Among those interred are celebrities from the entertainment industry.

The shrine, with a colorful tiled dome and female figures stretching their arms to the heavens, was built as the entrance to the cemetery. It was named for the hall of Odin, the Norse god of slain warriors.

Founding 
Valhalla was founded in 1923 by two Los Angeles financiers, John R. Osborne and C. C. Fitzpatrick. The Spanish Mission Revival entrance structure was designed by architect Kenneth McDonald Jr. For the decorative stone castings, McDonald hired Italian-born sculptor Federico A. Giorgi, who had created  statues of elephants and lions for the 1916 epic film Intolerance, and helped to craft the exterior of downtown's Million Dollar Theater. The gateway to the new cemetery cost $140,000.

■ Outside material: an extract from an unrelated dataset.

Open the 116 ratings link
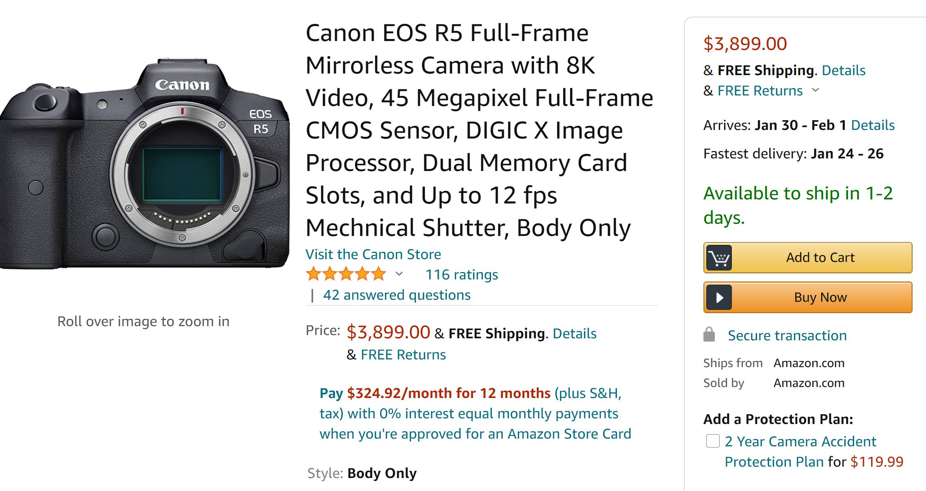The image size is (926, 491). 461,275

The rotunda was dedicated March 1, 1925, with a concert by English contralto Maude Elliott. Picnickers spread blankets on the surrounding grassy expanse between three reflecting pools and flat cemetery markers, which were a new concept at the time. It became a tourist attraction and was used for concerts that were broadcast over radio station KELW by station owner Earl L. White. Just five months after the dedication, Osborne and Fitzpatrick were convicted of fraud. They had repeatedly sold the same burial plots—as many as 16 times—and netted a profit of $3–4 million, according to the Los Angeles Times. They were fined $12,000 each and sentenced to 10 years in prison, but served less than three years.

State control

The cemetery was taken over by the state of California. It is unclear how long the state owned the  cemetery, but Pierce Brothers bought it in 1950 and, within two years, closed the rotunda to vehicle traffic and moved the entry to the cemetery from Valhalla Drive in Burbank to Victory and Cahuenga boulevards in North Hollywood. There, they opened a two-story office building and mortuary.

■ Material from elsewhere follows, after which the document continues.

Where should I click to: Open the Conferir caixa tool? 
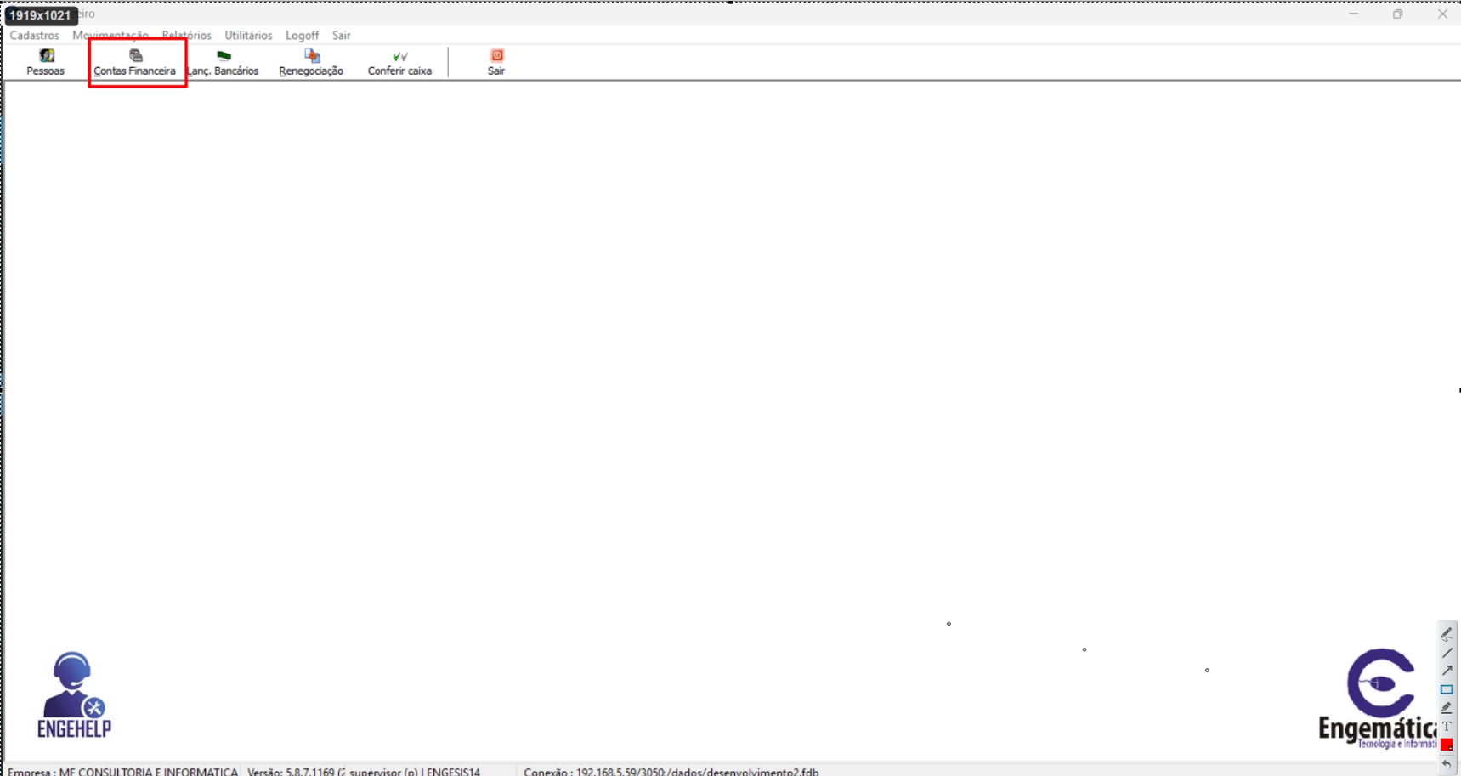[399, 62]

On December 17, 1953—the 50th anniversary of Orville and Wilbur Wright's 12-second powered hop at Kitty Hawk—the rotunda was rededicated as the Portal of the Folded Wings, through the efforts of aviation fan and cemetery employee James Gillette. During the ceremony, the cremated remains of Walter R. Brookins, the first aviator to take a plane to an altitude of a mile and the Wright brothers' first civilian student, were interred.

When sculptor Giorgi died in 1963, he was buried outside the structure, near his masterpiece. Gillette was also buried outside, near the shrine he helped found.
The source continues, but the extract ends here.